La journée est d’ores et déjà fichue, alors autant m’atteler à la paperasse. Geary afficha sa messagerie et expédia aussi vite qu’il le pouvait le matériel entrant, jusqu’à tomber en arrêt devant un message : « Compte rendu d’exploitation des renseignements concernant les installations des Mondes syndiqués dans le système de Caliban. » J’ignorais que les Syndics y avaient laissé quelque chose d’exploitable.
Il en entreprit la lecture, d’abord intégrale puis en diagonale, car il devint vite manifeste que les Syndics n’avaient pas laissé grand-chose d’intéressant derrière eux ; quant à ce qui l’était, c’était vieux de plusieurs décennies et, par le fait, probablement inutilisable.
Une petite minute.
Il cessa de dérouler les informations et revint en arrière pour retrouver ce qui avait attiré son attention. Voilà ! La chambre forte des bâtiments du QG a été forcée à un moment donné, très longtemps après le départ des autorités du Syndic. On a procédé à une évaluation après examen des dommages causés à la chambre forte lorsqu’elle a été fracturée à l’aide d’outils électriques. L’analyse du stress infligé au métal quand il a été découpé indique qu’il se trouvait à température ambiante quand lesdits outils sont entrés en action, ce qui n’aurait pu se produire après l’abandon du bâtiment désaffecté. Autant qu’on puisse le déterminer, la chambre forte était vide quand on l’a scellée, de sorte que les raisons de son effraction restent obscures. Dans la mesure où les renseignements qu’ont tenté de recueillir les agents de l’Alliance ne peuvent rendre compte de ces dommages, on ne peut que les imputer à des éléments criminels, encore que les raisons qui ont pu les pousser à fracturer la chambre forte d’une installation désaffectée restent incompréhensibles. Il est également impossible de comprendre pourquoi ceux qui ont procédé à cette effraction se sont servis de forets dont le calibre ne correspond à aucune perceuse en usage dans les Mondes syndiqués ni dans l’Alliance. Nous ne pouvons qu’en conclure que l’emploi de ces forets au format hors norme était destiné à interdire qu’on identifiât leur origine.
Geary relut plusieurs fois le dernier paragraphe du compte rendu en s’efforçant de découvrir ce qui l’avait gêné.
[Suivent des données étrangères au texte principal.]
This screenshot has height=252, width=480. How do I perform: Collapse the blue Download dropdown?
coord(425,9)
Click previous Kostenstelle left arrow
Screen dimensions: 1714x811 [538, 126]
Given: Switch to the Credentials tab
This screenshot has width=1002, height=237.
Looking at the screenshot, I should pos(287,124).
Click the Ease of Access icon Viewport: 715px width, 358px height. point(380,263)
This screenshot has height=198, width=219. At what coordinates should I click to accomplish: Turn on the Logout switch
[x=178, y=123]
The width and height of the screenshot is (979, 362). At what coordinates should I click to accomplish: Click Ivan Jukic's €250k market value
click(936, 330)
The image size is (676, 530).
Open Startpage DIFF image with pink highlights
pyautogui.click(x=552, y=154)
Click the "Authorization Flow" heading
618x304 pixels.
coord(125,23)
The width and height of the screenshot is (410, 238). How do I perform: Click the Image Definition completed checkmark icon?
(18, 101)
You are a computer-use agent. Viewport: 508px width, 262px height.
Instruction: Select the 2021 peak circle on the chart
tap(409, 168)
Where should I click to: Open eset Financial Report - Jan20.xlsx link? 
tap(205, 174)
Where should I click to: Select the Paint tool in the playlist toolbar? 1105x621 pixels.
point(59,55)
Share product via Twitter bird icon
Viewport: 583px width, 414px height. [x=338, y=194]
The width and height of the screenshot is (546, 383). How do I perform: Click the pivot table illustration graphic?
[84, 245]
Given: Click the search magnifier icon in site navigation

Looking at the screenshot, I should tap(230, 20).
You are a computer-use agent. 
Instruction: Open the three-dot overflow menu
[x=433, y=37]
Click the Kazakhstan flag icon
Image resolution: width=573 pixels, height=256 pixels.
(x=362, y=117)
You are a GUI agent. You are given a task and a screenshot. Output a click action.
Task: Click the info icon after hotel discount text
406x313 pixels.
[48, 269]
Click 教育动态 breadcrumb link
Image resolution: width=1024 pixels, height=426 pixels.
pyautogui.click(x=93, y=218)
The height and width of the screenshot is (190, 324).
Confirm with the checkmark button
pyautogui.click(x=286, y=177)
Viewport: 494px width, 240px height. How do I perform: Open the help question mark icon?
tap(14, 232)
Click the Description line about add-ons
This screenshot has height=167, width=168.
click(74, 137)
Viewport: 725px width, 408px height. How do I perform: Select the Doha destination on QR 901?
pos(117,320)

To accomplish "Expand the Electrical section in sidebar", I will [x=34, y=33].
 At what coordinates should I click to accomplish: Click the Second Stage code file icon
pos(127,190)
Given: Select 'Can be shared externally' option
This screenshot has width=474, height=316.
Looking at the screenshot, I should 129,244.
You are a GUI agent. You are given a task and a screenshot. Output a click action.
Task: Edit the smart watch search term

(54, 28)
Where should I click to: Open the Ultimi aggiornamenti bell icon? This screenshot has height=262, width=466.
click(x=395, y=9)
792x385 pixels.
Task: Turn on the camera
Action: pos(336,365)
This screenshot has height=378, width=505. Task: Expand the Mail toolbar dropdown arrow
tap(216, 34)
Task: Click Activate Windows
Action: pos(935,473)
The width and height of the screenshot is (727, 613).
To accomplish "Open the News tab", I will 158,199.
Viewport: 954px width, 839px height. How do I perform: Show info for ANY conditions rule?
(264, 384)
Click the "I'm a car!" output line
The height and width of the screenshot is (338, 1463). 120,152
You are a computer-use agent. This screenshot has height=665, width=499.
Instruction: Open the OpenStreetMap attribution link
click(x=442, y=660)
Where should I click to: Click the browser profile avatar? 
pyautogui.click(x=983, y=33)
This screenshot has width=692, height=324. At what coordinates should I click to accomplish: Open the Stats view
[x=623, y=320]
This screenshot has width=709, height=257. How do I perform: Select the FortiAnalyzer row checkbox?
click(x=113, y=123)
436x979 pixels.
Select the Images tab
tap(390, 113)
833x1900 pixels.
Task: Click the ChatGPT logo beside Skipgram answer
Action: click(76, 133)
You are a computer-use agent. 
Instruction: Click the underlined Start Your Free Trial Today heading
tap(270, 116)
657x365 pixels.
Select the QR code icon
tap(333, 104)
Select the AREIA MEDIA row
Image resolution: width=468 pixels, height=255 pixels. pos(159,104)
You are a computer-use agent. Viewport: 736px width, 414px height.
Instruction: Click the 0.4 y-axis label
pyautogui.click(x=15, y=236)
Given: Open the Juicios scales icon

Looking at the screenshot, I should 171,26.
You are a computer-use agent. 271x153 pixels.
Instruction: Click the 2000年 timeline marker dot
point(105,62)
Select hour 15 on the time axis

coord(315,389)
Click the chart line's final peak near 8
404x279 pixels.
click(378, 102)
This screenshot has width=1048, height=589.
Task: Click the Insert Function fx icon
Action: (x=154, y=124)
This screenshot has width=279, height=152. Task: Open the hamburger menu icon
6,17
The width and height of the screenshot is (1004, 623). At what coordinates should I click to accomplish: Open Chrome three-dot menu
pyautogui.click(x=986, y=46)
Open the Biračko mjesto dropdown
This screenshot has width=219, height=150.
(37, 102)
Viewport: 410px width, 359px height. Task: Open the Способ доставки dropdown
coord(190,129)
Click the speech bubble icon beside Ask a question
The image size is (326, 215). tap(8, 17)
Que la chambre forte eût été fracturée longtemps avant l’arrivée de la flotte de l’Alliance à Caliban était dépourvu de sens, bien entendu. Quelqu’un avait dû se persuader qu’il s’y trouvait des objets de valeur, mais les Syndics étaient des fanatiques des procédures standard, et quiconque aurait partie liée avec eux saurait très certainement qu’une telle procédure impliquait le retrait de tout ce que contenait la chambre forte avant l’abandon du système stellaire.